Gel scene = unsubtle, desperate attempt to inject sex into the show.

Introducing new aliens which haven’t been seen in the 24th century? Don’t, please.

New ship looks cool.

WHY did Archer not go back to the ship with the Klingon? WHY WHY WHY??? NO REASON!!

I don’t mind the time travel device.

Transporting a moving live human?

I think a Boomer is someone who’s lived in space a lot. I don’t know the history of that term, sorry.

I could stand to se more of the show.

Babylon 5 rules.

Generally, I liked the show. If I had taped it, I would isolate the scene where Scott Bakula is parading around in his underwear and loop it.

Much nicer than the semi-nude scene with the vulcan chick.

:slight_smile:

There seem to be a good number more females on here than the last place…

Um…did you watch the show?

The Vulcans were* familiar with Rigel.
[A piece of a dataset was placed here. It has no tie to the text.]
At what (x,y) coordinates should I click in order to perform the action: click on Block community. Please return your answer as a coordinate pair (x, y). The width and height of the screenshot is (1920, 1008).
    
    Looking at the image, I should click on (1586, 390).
And, despite her apparent distaste with the idea of aiding the humans, T’Pal (T’Pol?) was there, and was the obvious source for the info on Rigelian and Rigel 10.
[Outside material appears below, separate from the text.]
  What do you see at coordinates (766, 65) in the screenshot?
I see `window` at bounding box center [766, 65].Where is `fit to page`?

Why the translators couldn’t work for Klang… Either the T’Pal thought that it was unneccessary, or else the translators are too primitive to deal with a language as complex as Klingon.

Did anyone notice that in Corchrane’s speach, it went “to go boldly where …”? They finally got it right! Maybe this is like Armstrong’s “one small step for [a] man”.

And Farmer Hodges invented the warp drive!

Viva’s two cents’:

I liked it.
It has a very different “Feel” from TNG and Voy. Raw, rough, cramped, clunky, they’re still working things out on the ship, and I didn’t mind a different kind of music for the theme, though the song they used wasn’t too hot.
I taped it for my brother and will have to look at the tape again re: those freeze glitches, but I do not remember seeing them while watching the show.
I also noticed that the actors seem to have more leeway as to how they can move around, interact with each other, and deliver their lines. The premiere marks the first time in the history of ST that the words “ass,” “butt,” “son of a bitch,” and “toilet” were all used within the same episode. :wink:

Even the uniforms are dramatically different from the ones I’d gotten used to seeing over the past twelve years, and it’s a good change.
The doc did remind me a lot of Neelix. I hope they’ll modify that.
A ship’s dog? That’s a first in the ST universe.
I liked the conflicts among the characters.
Enjoyed the show and will continue watching.

Pockets! Lots and lots of pockets!

^__^;;;

(Sorry for the snottiness of my earlier reply…I’d just got off work and work always makes me a little surly.)

The translators couldn’t handle the Klingon’s language because he spoke one of 80 distinct Klingon dialects. Imagine trying to speak to someone from Hong Kong (who speak Cantonese) through a Mandarin translator and you get the idea.

I took the “more highly evolved” Sulibans to mean that the guy from the future was helping to introduce advantageous characteristics that they would eventually evolve on their own. To describe them as being “more highly evolved” communicates this idea fairly well, even if it is not technically correct. Dr. Phlox, who is the only biology expert, doesn’t refer to this as evolution, but something like genetic engineering.

The “humans evolved from apes” smirk wasn’t some kind of creationist dig. I took it to mean something like, “You may have evolved from apes, but we evolved from some really cool creature.” The “suliban are no more evolved than humans” was similar. It’s more like two little boys arguing about who has the cooler ancestors than debating the semantics of evolutionary biology.

Am I the only one who noticed that Dr. Phlox looks a lot like a Cardassian?

I suspect the identity of the leader from the future hasn’t been worked out yet. Better to keep people guessing.